Sidney Lumet died Saturday morning at the age of 86, from lymphoma. He was not one of the flashiest directors in movie history, but he was one of the best, having directed more classics than the typical filmmaker could ever hope for, including 12 Angry Men, Long Day's Journey Into Night, Murder on the Orient Express, Serpico, Dog Day Afternoon, Network, The Verdict and Running on Empty.

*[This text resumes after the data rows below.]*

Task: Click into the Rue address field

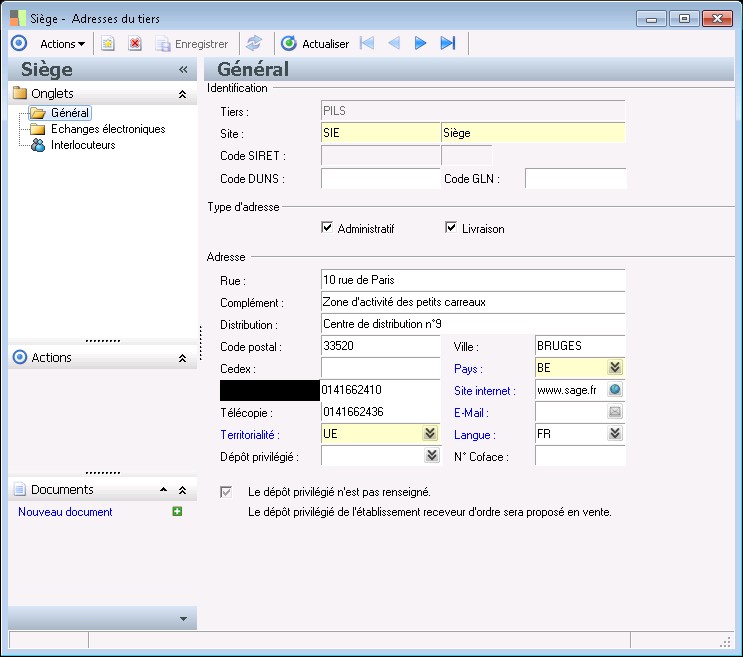Action: tap(472, 280)
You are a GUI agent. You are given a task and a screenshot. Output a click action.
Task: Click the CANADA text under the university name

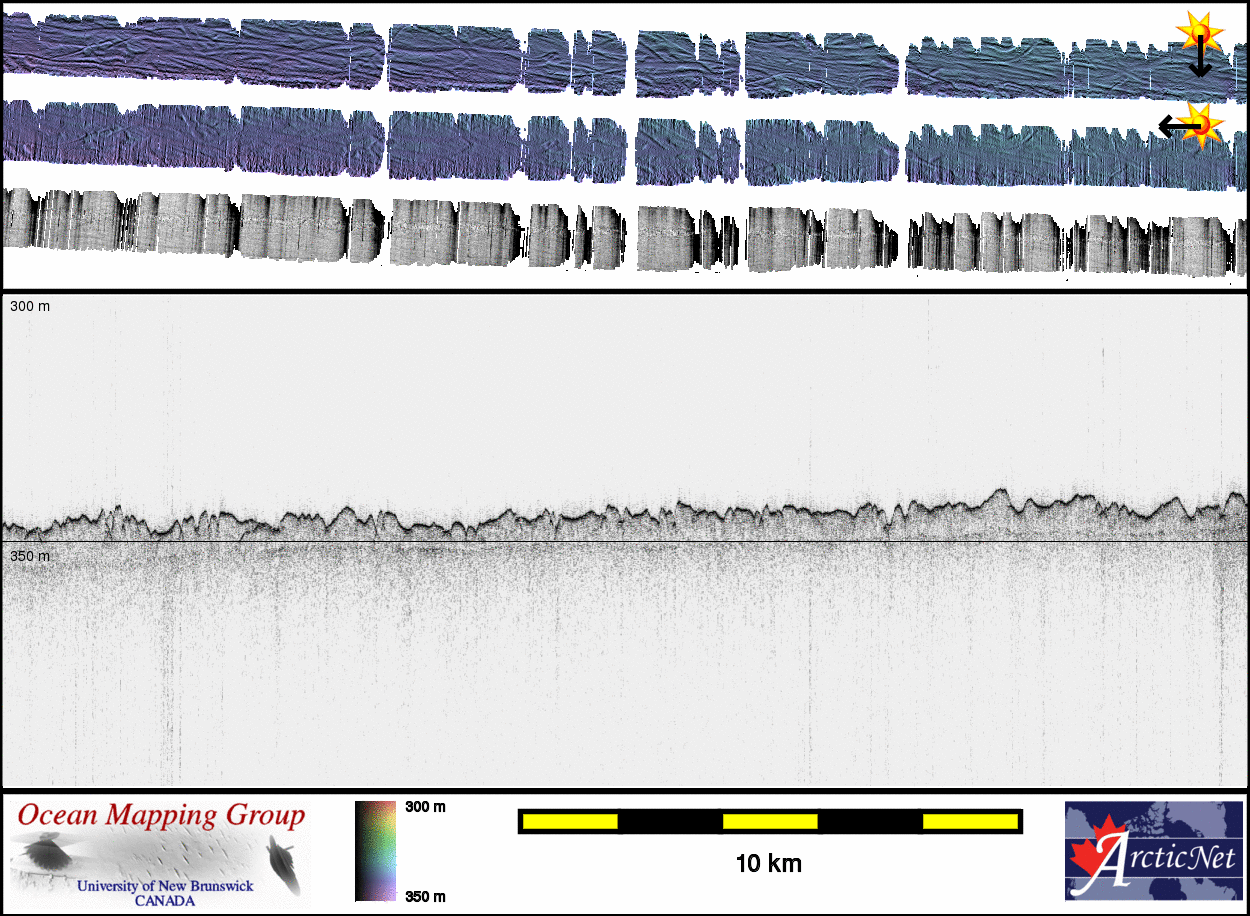[165, 900]
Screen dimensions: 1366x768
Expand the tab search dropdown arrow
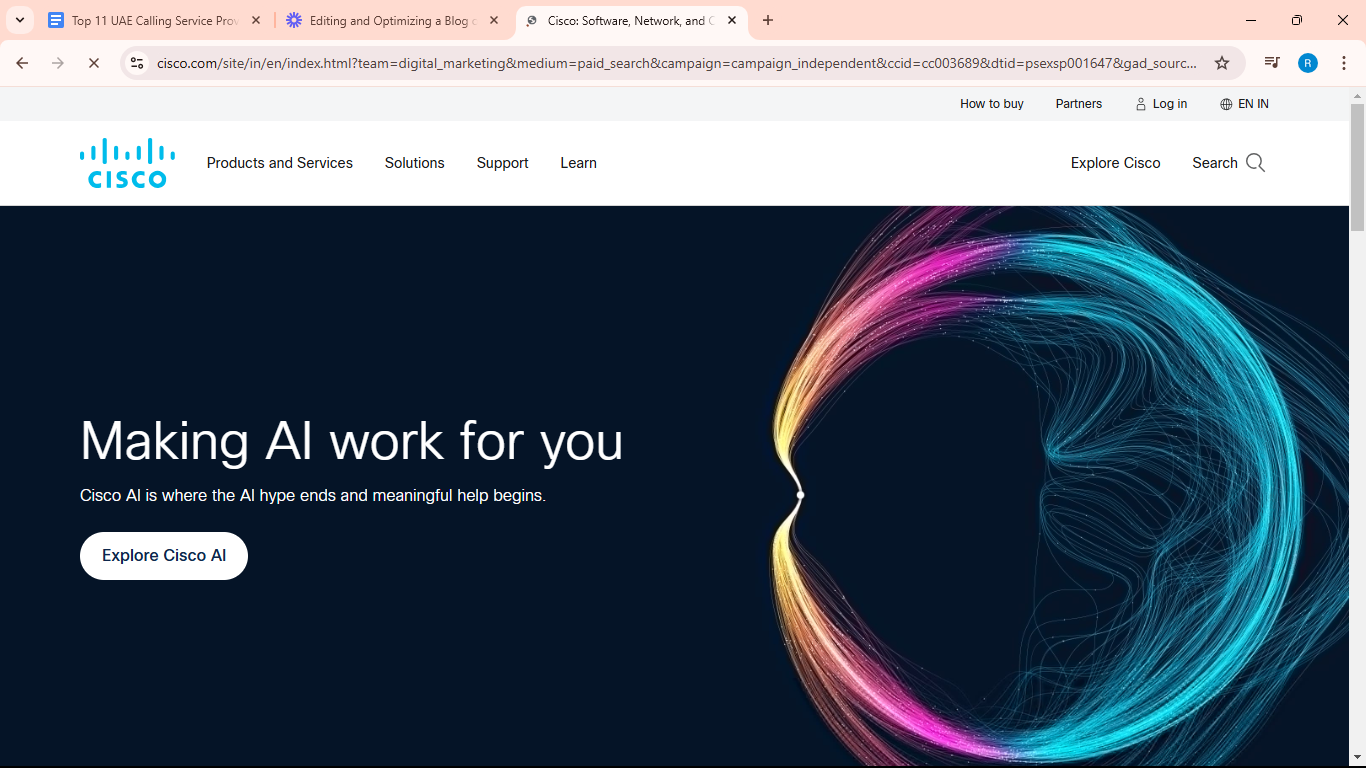coord(19,20)
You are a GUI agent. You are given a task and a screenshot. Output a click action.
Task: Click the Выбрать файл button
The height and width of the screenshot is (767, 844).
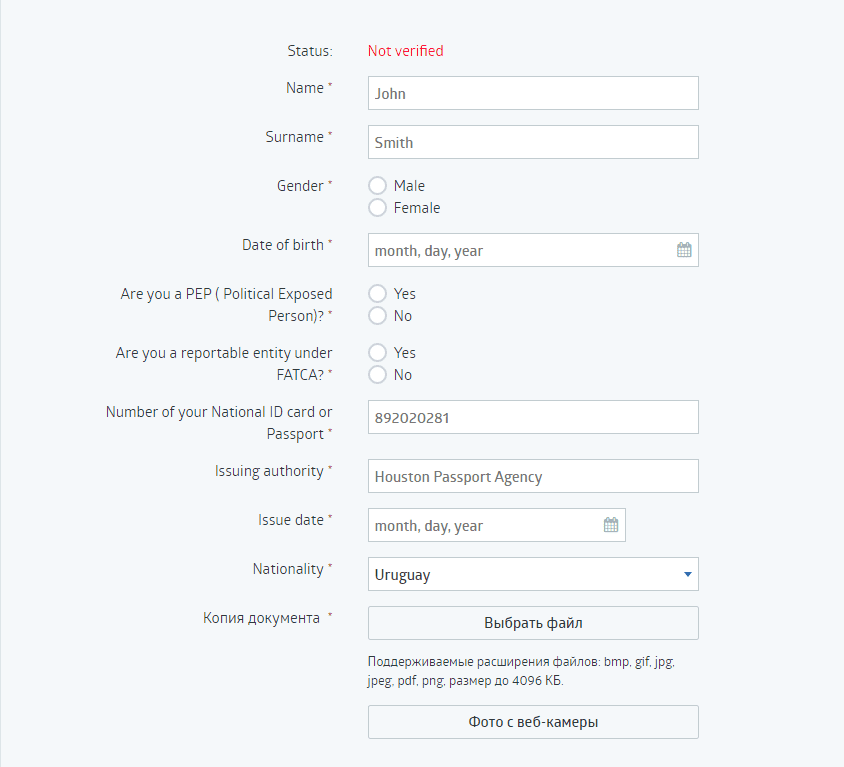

Lumet's focus on performances and understated camerawork often makes him an underappreciated filmmaker compared to such flashier contemporaries as Stanley Kubrick, Francis Ford Coppola and Martin Scorsese. His movies practically seem to tell themselves, with hardly a virtuoso shot to be found. But that kind of seamless craftsmanship was in fact the result of painstaking work, much of it detailed in his book Making Movies, one of the finest examinations of a filmmaker's craft ever written. It's an insightful work that takes a harder look at the creative process involved in cinematic storytelling than the nuts and bolts, and should be required reading for anybody interested in the art of film.
Lumet was nominated for five Academy Awards in his career, and was perpetually snubbed until he received a much-deserved Honorary Award in 2005.
Sidney Lumet was an exceptional director, one of the finest in the history of the medium. And he will be dearly missed.